Faits saillants
Le massacre d’Orlando
Le 12 juin, en Floride, la ville d’Orlando est le théâtre d’une tuerie de masse qui coûte la vie à quarante-neuf victimes. Cible de ce massacre : la communauté homosexuelle (les faits se sont produits dans la boîte de nuit LGBT). L’auteur : un Américain d’origine afghane se revendiquant de Daech.
L’émotion qui frappe le pays est énorme, d’autant plus que le bilan humain de ce massacre est le plus lourd de l’histoire des États-Unis en temps de paix. Aussitôt ressurgit la controverse toujours vive de la législation des armes à feu, Hillary Clinton s’en prenant vivement à la majorité républicaine au Congrès qui continue de bloquer l’adoption de mesures limitant la vente de telles armes à des individus placés sur une liste de surveillance antiterroriste ou interdits de vol.
De son côté, Donald Trump se fait remarquer par ses propos en matière d’une « Amérique forteresse », réitérant entre autres sa volonté de mettre en place une surveillance des mosquées et de suspendre l’immigration en provenance de pays ayant un passé lié au terrorisme. Il s’en prend aussi à Barack Obama à qui il reproche de ne pas employer l’expression « islam radical » pour nommer le mal qui a frappé à Orlando, avant de formuler à nouveau des sous-entendus comme quoi l’actuel président serait secrètement musulman. Concernant les armes à feu, il exprime d’abord son regret que les victimes de la boîte de nuit n’aient pas été armées pour pouvoir se défendre, puis s’en prend à Clinton qu’il accuse de vouloir retirer aux Américains le droit de porter une arme.

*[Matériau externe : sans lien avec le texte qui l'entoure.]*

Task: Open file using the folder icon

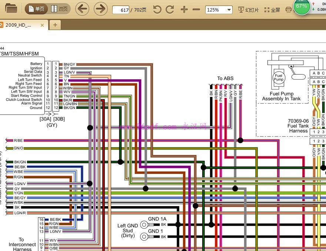Action: pyautogui.click(x=11, y=9)
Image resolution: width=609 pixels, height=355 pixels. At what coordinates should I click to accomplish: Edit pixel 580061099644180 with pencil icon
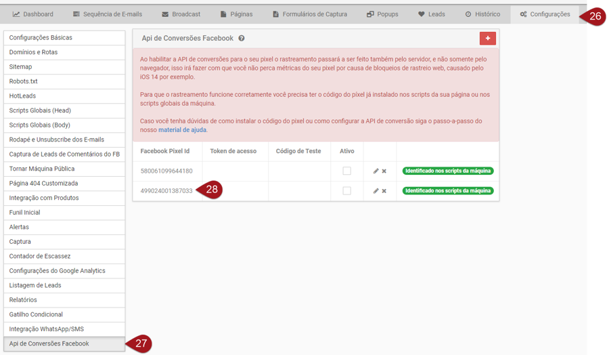(376, 171)
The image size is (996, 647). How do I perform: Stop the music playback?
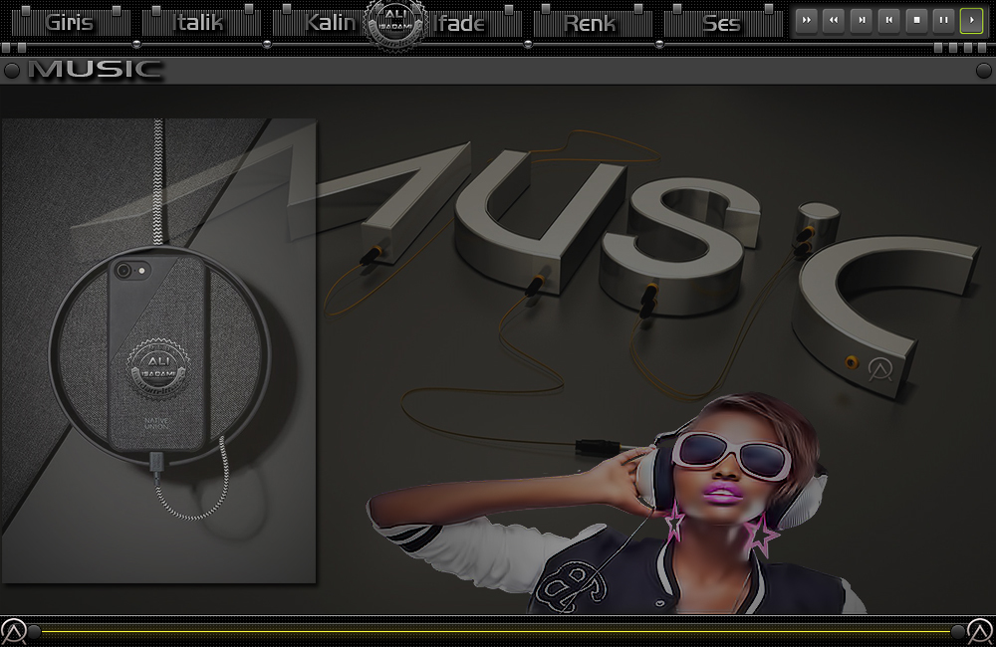(916, 20)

Ces sorties sont mal reçues y compris au sein du GOP et le milliardaire doit effectuer plusieurs rétropédalages dans les jours qui suivent, d’abord en déclarant vouloir discuter avec la NRA de la possibilité de restreindre ce droit sous certaines conditions (ce qui lui vaudra en retour un « Bienvenue au club [des partisans d’un contrôle des armes] » railleur de la part de Clinton), puis en renonçant à vouloir interdire l’immigration aux musulmans.
Immigration clandestine
Le projet de régularisation massive de quatre à cinq millions d’immigrants clandestins porté par Barack Obama est au point mort après que les huit juges de la Cour suprême ne sont pas parvenus à trancher à son sujet (quatre ont voté pour, quatre contre, un départage étant pour l’heure impossible suite au décès en janvier du juge Scalia, dont la procédure de remplacement est toujours en cours).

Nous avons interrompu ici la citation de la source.